Despite the reduction in the number of buildings and condos, and a provision to provide more than 150 feet of buffer between the surrounding houses and the condos, commission members on Wednesday said in a 6-0 vote they didn't think the proposal was one they could recommend to the city council.
Commission Chairman Kent Madsen said he didn't philosophically oppose condos there, but thought the proposal submitted was too dense.
"I tend to think something of this sort might be acceptable, but the scale of this ... is what I struggle with more than anything," Madsen said.
Members Debbie Berkowitz, Marianne Boring, Clifford Clark, Mary Jo Coblentz and Stanley Jones concurred.
Member James Utz recused himself from the hearing and the vote because of a conflict. Member Carol Moser was absent.
Staff in the planning department also recommended denying the proposal, but the city council gets the final say and could override the staff and the commission if council members see merit in the proposal.
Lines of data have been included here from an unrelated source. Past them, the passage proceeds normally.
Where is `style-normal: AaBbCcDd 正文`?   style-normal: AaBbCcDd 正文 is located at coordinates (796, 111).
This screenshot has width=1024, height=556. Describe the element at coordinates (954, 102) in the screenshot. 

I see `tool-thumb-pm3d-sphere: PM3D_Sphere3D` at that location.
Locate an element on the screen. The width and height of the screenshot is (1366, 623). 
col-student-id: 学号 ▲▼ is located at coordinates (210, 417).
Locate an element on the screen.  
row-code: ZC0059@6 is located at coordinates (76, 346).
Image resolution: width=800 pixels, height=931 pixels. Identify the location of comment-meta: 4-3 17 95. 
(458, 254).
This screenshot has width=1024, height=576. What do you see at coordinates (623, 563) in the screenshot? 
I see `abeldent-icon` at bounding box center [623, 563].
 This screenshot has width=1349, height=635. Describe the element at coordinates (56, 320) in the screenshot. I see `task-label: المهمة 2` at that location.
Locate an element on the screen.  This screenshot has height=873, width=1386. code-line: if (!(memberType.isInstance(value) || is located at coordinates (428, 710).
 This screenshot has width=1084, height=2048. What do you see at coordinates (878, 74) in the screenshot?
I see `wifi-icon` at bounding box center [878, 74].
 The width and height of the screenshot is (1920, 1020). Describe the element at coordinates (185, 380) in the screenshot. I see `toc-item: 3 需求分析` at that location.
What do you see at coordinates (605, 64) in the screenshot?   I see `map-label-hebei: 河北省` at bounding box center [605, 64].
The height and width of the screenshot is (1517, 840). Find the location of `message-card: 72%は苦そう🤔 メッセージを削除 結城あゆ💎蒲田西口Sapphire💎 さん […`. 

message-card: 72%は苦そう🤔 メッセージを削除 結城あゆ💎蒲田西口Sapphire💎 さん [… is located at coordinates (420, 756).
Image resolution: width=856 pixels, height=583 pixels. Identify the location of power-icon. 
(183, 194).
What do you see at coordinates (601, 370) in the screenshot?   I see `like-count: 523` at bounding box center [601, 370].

w The commission in a 7-0 vote recommended the council approve a set of zoning regulations to pave the way for the city to annex nearly 1,900 acres on the south side of Badger Mountain, where a large development is planned that would consist of thousands of homes, parks, schools, retail space and a wine village.
The commission also recommended approval of a change to the city code that would allow alternative development regulations to be applied to master planned areas such as Badger Mountain south, and an ordinance that would allow the owners of the land at Badger Mountain south to use a streamlined environmental review process for projects consistent with the plan developed for the area.
Commission members praised the Badger Mountain south developers for the level of detail in their plans, which have been worked out with the city over several years.
"This is probably one of the best projects I've seen since I've been on the commission and maybe one of the best ones to come along for quite some time," Clark said.
"It really is aimed at being a sustainable development," he said. "I'm also a little bit concerned it may become the new center of the city of Richland if the rest of the city doesn't get it in gear and start improving itself. This is probably going to be the better place in the city to live."
Commission members also said they worried other developers might not be as detailed or straightforward, and said they hope the changes to the city code will allow the city to maintain control over the process for master planned developments.
The city council is scheduled to consider the code changes at its meeting Tuesday.